Géré par Angola Cables, Angonix permet aux réseaux mondiaux et locaux, tels que les fournisseurs de service Internet (ISP) et les réseaux de diffusion du contenu (CDN), de s’interconnecter directement pour échanger le trafic Internet. Angonix compte actuellement 17 membres, y compris des institutions financières leaders, des sociétés de câble et de satellite, des ISP, des opérateurs de téléphonie mobile et divers fournisseurs de services de communication opérant sur le continent. Un infographique interactif à propos d’Angonix est disponible ici (http://APO.af/MJkW1S).

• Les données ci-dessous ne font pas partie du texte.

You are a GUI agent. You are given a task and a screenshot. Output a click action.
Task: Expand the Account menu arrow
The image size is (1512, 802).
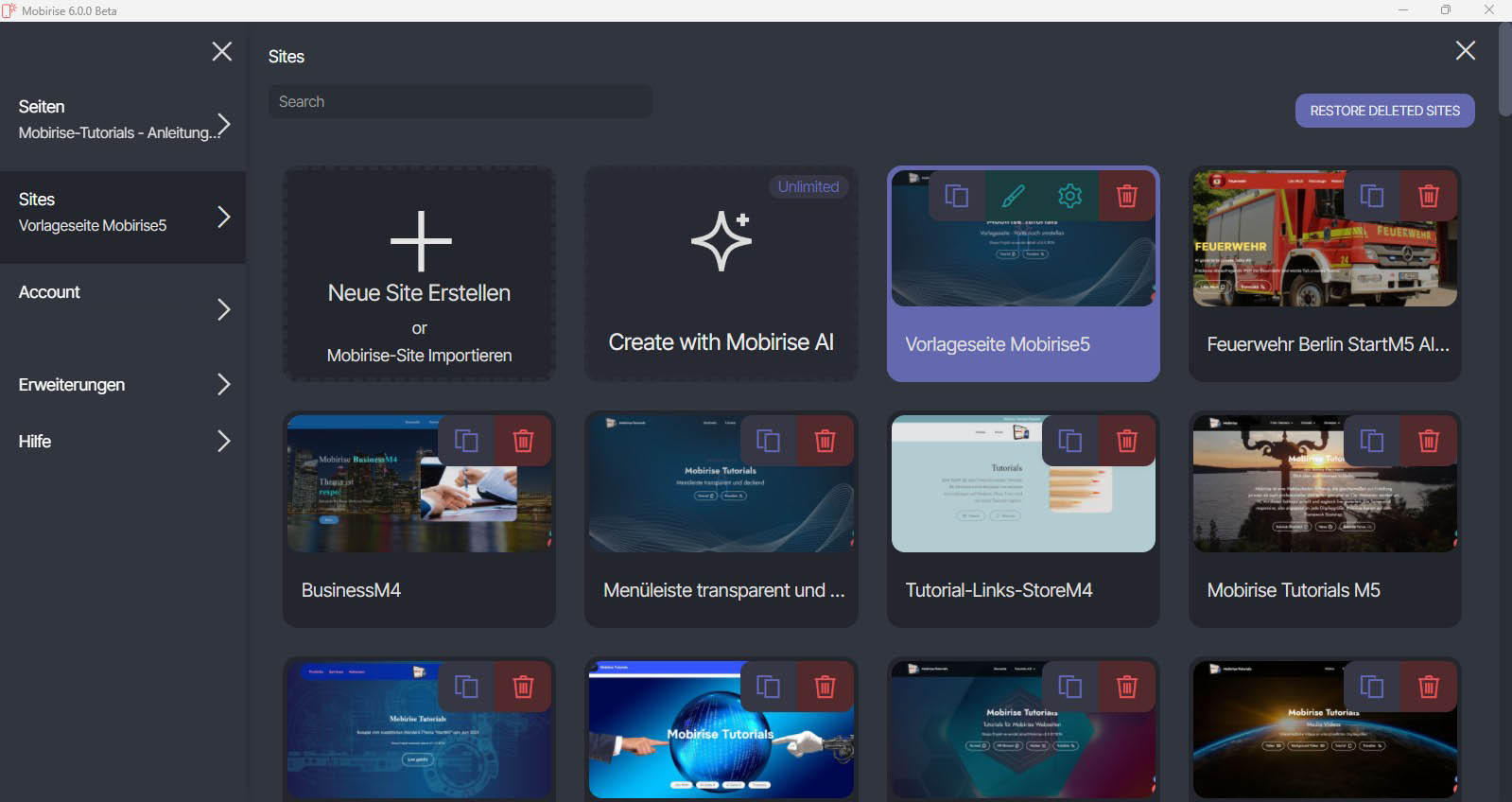click(x=223, y=309)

Darwin Costa, gestionnaire de projet chez Angonix, explique ce qui rend IXP unique. « Nous fournissons un point d’accès physique par lequel les principaux réseaux peuvent se connecter et échanger le trafic avec leur propres Numéros de système autonome. En tant qu’IXP neutre, Angonix permet au contenu d’être localisé à des coûts de livraison par octet fortement réduits et offre une meilleure efficacité de routage. Ses offres commerciales incluent des ports d’appairage Ethernet d’1 Go et d’Ethernet 10 Go, avec des vitesses de 1 000 Mbps et 10 000 Mbps respectivement. »

Fier de l’impact de l’organisation sur l’amélioration de l’accès Internet en Afrique, Costa ajoute : « Avec une suite d’atouts stratégiques de communication sur le continent, Angonix est connecté à des multiples porteurs et systèmes qui permettent les réseaux des Amériques et de l’Europe à la troisième plus grande plateforme en Afrique. Les services d’appairage à distance seront bientôt lancés par lesquels Angonix sera disponible sur d’autres marchés. »

Il a ajouté que la croissance d’Angonix a dépassé même les prévisions les plus optimistes. « Notre croissance est une indication que le continent est fin prêt pour la croissance digitale. »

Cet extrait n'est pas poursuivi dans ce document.